Value 2: Scenes of composing emphasize ethical, critical, and participatory production.

Although “do-it-yourself” might imply the absence of instruction, the reality is that learning in such scenes happens through intense participation and socialization; whether through trial and error, direct apprenticeship, or a colloquial cultivation of local knowledge, DIY approaches to meaning-making are, above all, interactive and collaborative. I’ve found such participation to be most profound and authentic when students are encouraged to explore how the spaces in which their writing is composed or shared impact their agency and the agency of others. In introducing them to WordPress or Creative Commons, for example, I purposefully forward accessible technologies that afford different terms of use than the more proprietary spaces or codes of Twitter, Google, or Apple. Relatedly, this value emphasizes that ownership should not be dependent upon authorization, but rather the origins of authorship should come from a place of genuine exigence, where writers to are in touch with their own critiques, desires, and failures, and to build and circulate dynamic texts using certain tools, circuits, and channels. It is in this sense that writing should also be self-directed. I know I’ve succeeded when students in my classes are taught not only how to create their own assignments, but how to set realistic goals for that work, weigh the affordances and limitations of certain interfaces and networks for their projects, and assess that work through honest and deliberative reflection.

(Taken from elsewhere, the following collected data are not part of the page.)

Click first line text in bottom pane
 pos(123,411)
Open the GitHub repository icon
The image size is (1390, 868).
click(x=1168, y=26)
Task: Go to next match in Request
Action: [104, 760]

Value 3: Scenes of composing should produce encounters with a variety of publics.

Publics are defined by the kinds of communicative systems that stitch them together. As such, engaging students in authentic writing experiences means connecting them with real audiences who read real texts, while also observing how those publics use those texts to contest and construct different views of reality. Students in some of my classes, for example, use web literacies to analyze and fact-check information and images as they are happening, drawing from concepts like rhetorical circulation to actively track down sources, read sites laterally (rather than closely), learn how to document their processes through richly-designed WordPress blogs, and develop toolkits of counter-technologies that are necessary in a post-truth era. Students also study the history and tactics of counterpublics, such as student activists or radical presses, in order to get a sense of the ways in which the struggle for public voice is really a struggle for the available means of persuasion. And at the same time, students are encouraged to publish themselves — to imagine, design, and compose living and breathing texts that speak to their own realities. Whether these are showcased at events like our self-curated zine fests or through websites we collaboratively build across semesters, I want my students to think of writing and composing as an opportunity to reimagine, convene, and build new publics and counterpublics.

Ultimately, at the heart of my teaching is a desire to convene — to parlay the energies of do-it-yourself culture into the classroom so that the drive to write is contagious. I want to demystify authorship so that the rhetorical goal of composition is re-composition. I want students to know that their histories and stories are worth telling, that there are platforms out there for composing those narratives, and that there are publics out there that need to hear them so they can produce their own as well.